|Another day of sunshine and no rain in the forecast for the next 7 days!|
This is a Linda MacPhee pattern #465 - Bag Lady Jacket. It's made from plastic bags sewn to a fabric base. I've been collecting plastic bags from various vacations over the last 10+ years and decided I finally had enough to make the jacket.
On the right front and sleeve I have:
- Powell's books (Portland, Oregon)
- Buckingham Palace (London, UK)
- Die Welt (German Newspaper)
- Empire State Building (NY, NY)
- Button & Needlework Boutique (Victoria, B.C.)
- Wenger (Interlaken, Switzerland)
- Apple (Cupertino, CA)
- Ace Cafe (London, UK)
- Vogue Fabrics (Sewing Expo, Puyallup, Washington)
- Biodome (Montreal, Canada)
- Gift shop bag (Sylt, Germany)
On the left front and sleeve I have:
- Creative Memories (scrapbooking supplies)
- Satin Moon Quilt Shop (Victoria, B.C.)
- English Heritage (gift shop in the UK - various locations)
- KaDeWe (Department store in Berlin, Germany)
- Peek & Cloppenburg (Department store in Germany)
- H & M (London, UK - before they opened stores in the US)
- Marrimekko (Seattle, WA)
- MASH (England - can't remember the village)
- Koln Cathedral (Cologne, Germany)
- Jelly Belly (Vacaville, CA)
- Next (London, UK)
Back and Hood:
- Orvis (Roseville, CA)
- Pendleton (Seattle, WA)
- Tillamook Cheese (Tillamook Factory, Oregon)
- idee (Wonderful fabric store in Berlin, Germany - associated with the KaDeWe department store)
- KaDeWe (Berlin, Germany)
- IKEA (Berkeley, CA)
- 4711 (Cologne, Germany)
- Porthcurno Telegraph Museum (Porthcurno, Cornwall, England)
The inside is a cotton print I found on e-bay with Umbrellas printed on it. Black and white collar and trim next to the zipper and on hood is a cotton from my stash.
To construct the jacket - cut each bag into single layer pieces. These pieces are then sewn onto backing fabric to give them some weight and stability - I used scraps of cotton or muslin from my stash. If you are using a print for the backing fabric, be sure that the backing fabric doesn't show thru the plastic to the front, unless that is the look you are trying to achieve.
Once all of the bag pieces are finished, start arranging your bags according to where you would like them placed on the jacket. Next, sew the bags to each other. I opted to topstitch each bag as well.
Next, using the pattern pieces, cut out your jacket from the bag fabric and construct as you would a normal jacket. Instead of doing a traditional lining with no selvedge edges showing on the inside, I just opted to back my finished pieces with the lining fabric and sew all at one time. Make the collar and hood, add the zipper and ta da! You are done!

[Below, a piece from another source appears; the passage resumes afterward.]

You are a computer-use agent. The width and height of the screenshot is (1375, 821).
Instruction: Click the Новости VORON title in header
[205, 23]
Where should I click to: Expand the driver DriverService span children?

Of course the pattern itself will give you more detailed instructions than I have here. This is just meant as a quick overview. The jacket did take awhile to construct, and it is fairly heavy with all of those layers.
|There has got to be some rain out there somewhere!|
A few things to keep in mind when making your own jacket. If you have a very flimsy plastic bag - do not put it on an area that will get alot of wear and tear - such as the shoulder area. My Powell's bag is on the shoulder and I'm afraid my purse strap might cause it to rip. Of course if that does happen, you can just get out some clear packing tape and tape it back together!
Another consideration - my Buckingham Palace bag said it is biodegradable. So one day, I might try to wear my jacket and that bag will have disappeared! Let's hope that takes awhile though - for my jacket's sake!